Flu season update

Health & Fitness Dec 2014 Also on Digital Edition

Forget needles and flu shots. Bob LaMendola from the Florida Department of Health in Broward County gives us the case for the nasal spray flu vaccine.

Good news for parents and children who hate needles and flu shots: Starting this year, health officials recommend that healthy kids ages 2 to 8 get the nasal spray flu vaccine instead of flu shots. Officials say that the nasal spray vaccine works better, and that using the spray instead of the needle may result in more kids getting the flu vaccine.

Studies in recent years have shown that among children, the nasal spray vaccine prevented 50 percent more illnesses from the influenza virus than did the injections, according to the Centers for Disease Control and Prevention. The nasal spray is also approved for healthy people up to age 49.

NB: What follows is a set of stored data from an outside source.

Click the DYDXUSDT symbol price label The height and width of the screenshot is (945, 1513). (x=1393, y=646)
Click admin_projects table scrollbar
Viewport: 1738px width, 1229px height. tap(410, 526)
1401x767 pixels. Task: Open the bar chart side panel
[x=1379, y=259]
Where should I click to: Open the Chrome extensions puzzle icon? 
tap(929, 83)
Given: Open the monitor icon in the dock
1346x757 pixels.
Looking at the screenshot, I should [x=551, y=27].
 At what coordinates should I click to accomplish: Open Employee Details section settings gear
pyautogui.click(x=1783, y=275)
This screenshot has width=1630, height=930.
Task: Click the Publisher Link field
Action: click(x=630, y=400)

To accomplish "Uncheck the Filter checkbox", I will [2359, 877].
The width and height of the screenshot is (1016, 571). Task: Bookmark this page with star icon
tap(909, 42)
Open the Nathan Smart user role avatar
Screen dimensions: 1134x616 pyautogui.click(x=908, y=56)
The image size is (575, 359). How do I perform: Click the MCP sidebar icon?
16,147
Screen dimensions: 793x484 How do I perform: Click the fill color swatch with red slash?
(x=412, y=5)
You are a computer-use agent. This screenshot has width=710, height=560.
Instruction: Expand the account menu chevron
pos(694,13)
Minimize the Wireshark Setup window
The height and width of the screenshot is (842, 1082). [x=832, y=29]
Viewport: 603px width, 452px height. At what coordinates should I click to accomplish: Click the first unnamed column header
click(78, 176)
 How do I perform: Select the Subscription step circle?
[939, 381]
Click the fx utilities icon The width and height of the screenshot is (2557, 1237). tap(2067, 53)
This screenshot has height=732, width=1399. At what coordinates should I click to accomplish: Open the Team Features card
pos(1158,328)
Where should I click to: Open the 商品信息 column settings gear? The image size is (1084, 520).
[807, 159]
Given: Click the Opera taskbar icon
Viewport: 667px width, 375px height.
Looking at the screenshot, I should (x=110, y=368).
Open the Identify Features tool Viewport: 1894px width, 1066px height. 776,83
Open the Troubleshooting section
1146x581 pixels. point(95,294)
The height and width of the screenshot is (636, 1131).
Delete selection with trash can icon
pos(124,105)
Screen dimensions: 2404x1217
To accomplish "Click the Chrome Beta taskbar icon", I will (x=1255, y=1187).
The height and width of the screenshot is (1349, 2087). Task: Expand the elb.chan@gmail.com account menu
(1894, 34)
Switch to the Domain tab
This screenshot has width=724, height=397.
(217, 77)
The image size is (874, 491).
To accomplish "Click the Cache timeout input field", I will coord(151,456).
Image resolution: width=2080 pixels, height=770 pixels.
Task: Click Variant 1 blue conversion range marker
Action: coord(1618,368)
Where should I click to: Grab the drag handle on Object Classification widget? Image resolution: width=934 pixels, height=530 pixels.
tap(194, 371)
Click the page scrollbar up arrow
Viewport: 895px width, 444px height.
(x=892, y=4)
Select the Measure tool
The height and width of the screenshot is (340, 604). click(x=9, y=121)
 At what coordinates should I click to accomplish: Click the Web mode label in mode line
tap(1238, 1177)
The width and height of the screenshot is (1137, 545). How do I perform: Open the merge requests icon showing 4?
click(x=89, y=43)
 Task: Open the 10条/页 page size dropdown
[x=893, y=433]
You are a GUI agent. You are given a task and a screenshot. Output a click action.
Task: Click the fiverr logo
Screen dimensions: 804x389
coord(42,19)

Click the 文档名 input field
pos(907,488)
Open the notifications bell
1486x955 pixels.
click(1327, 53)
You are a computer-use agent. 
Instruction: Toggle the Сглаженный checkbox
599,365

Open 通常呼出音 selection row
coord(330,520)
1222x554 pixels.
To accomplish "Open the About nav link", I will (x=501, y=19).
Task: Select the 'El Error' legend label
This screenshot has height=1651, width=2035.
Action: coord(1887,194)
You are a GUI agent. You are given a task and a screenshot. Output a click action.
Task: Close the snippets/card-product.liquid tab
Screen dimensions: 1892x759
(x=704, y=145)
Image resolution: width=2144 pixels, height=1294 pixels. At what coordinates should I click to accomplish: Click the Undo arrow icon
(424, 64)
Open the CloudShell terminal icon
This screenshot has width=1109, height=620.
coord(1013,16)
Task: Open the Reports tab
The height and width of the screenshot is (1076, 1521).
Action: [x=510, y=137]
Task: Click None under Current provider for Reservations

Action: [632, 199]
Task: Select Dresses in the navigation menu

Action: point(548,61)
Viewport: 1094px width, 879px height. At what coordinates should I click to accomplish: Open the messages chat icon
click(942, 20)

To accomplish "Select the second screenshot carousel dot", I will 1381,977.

The CDC says influenza annually causes hundreds of thousands of illnesses – sometimes severe – and leads to 3,000 to 49,000 deaths per year. Flu cases typically peak from December to February, and the vaccine generally takes two weeks to spark an immune response. The CDC urges a flu vaccine for everyone over age 6 months.

Along with the vaccine, everyone can help prevent the flu with simple precautions: Wash your hands often for at least 20 seconds, avoid close contact with sick people, stay home if you are sick, and cover coughs and sneezes with a tissue or your elbow.